When I create a basic column plot using geom_col the height of a column and the scale seem to change independently with the change in window size.

basic_col <- ggplot(df, aes(x = dtime, y = var)) +
  geom_col() +
  labs(
    title = "geom_col Plot with Inaccurate Column Heights"
  )
basic_col

The largest value for var is 0.73, but the output above show it being >0.75. The screenshot below is from clicking the “Show in New Window” button, which matches the image in RStudio but is different than what is rendered in the Quarto HTML document.

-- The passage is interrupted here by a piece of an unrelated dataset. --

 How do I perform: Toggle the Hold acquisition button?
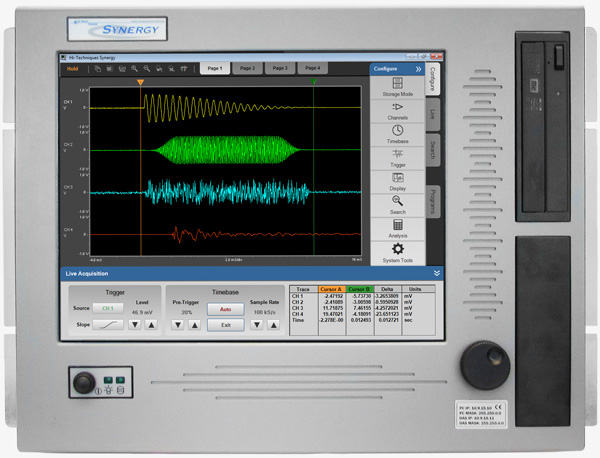73,69
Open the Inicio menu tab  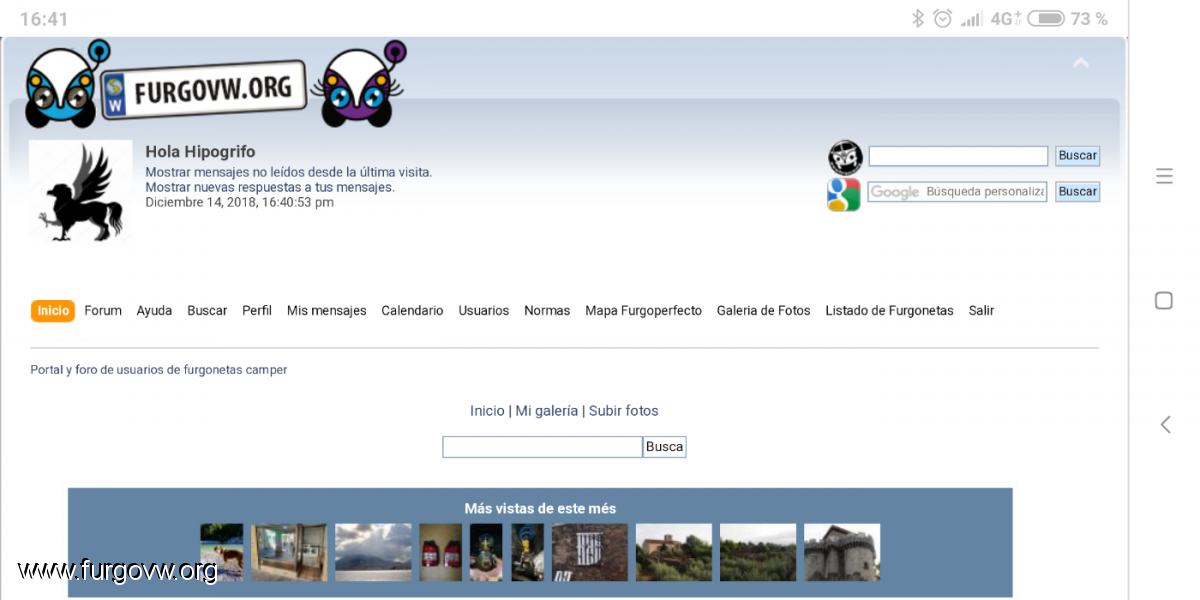53,311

If I resize the plot in the window to be longer, it looks like the largest value is now almost 1.5

I’m guessing this may have to do with the position = stack, but it seems inconsistent.

Saving basic plot

ggsave("basic_col.png", basic_col)
Saving 7 x 5 in image

The saved plot is the the same as the default in RStudio.

Adding labels

If we add labels, we can clearly see the the columns extend past the actual values. The output shown below in the rendered Quarto doc is different than what is shown in RStudio as it shows the spike much closer to the beginning of May.

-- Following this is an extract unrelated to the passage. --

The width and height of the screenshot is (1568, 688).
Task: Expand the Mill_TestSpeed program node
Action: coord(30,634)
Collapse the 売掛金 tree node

basic_col + geom_text(label = df$var)

In case it was stacking values due to the scale of the x-axis, I tried reducing the date range to see if it would improve the results. It did not:

narrow_col <- ggplot(df |> dplyr::filter(between(dtime, 
                                                 ymd_hms("2025-05-16 00:00:00"),
                                                 ymd_hms("2025-05-17 00:00:00"))),
                     aes(x = dtime, y = var)) +
  geom_col() +
  scale_x_datetime(date_breaks = "15 min",
                   #date_minor_breaks = "15 min",
                   date_labels = "%R") +
  labs(
    title = "Narrow geom_col Plot with Inaccurate Column Heights",
    x = "Time (5/16/25)"
  )

narrow_col

Comparing with geom_point

geom_point looks to show the proper heights:

basic_point <- ggplot(df, aes(x = dtime, y = var)) +
  geom_point() +
  labs(
    title = "geom_point Plot with Accurate Column Heights"
  )
basic_point

Adjusting scales

Using scale_y_continuous does not seem to fix the issue:

scale_col <- ggplot(df, aes(x = dtime, y = var)) +
  geom_col() +
  scale_y_continuous(limits = c(0, 1)) +
  labs(
    title = "geom_col Plot with scale_y_continuous"
  )
scale_col
Warning: Removed 2 rows containing missing values or values outside the scale range
(`geom_col()`).

It still thinks there is values greater than 1 in the data set.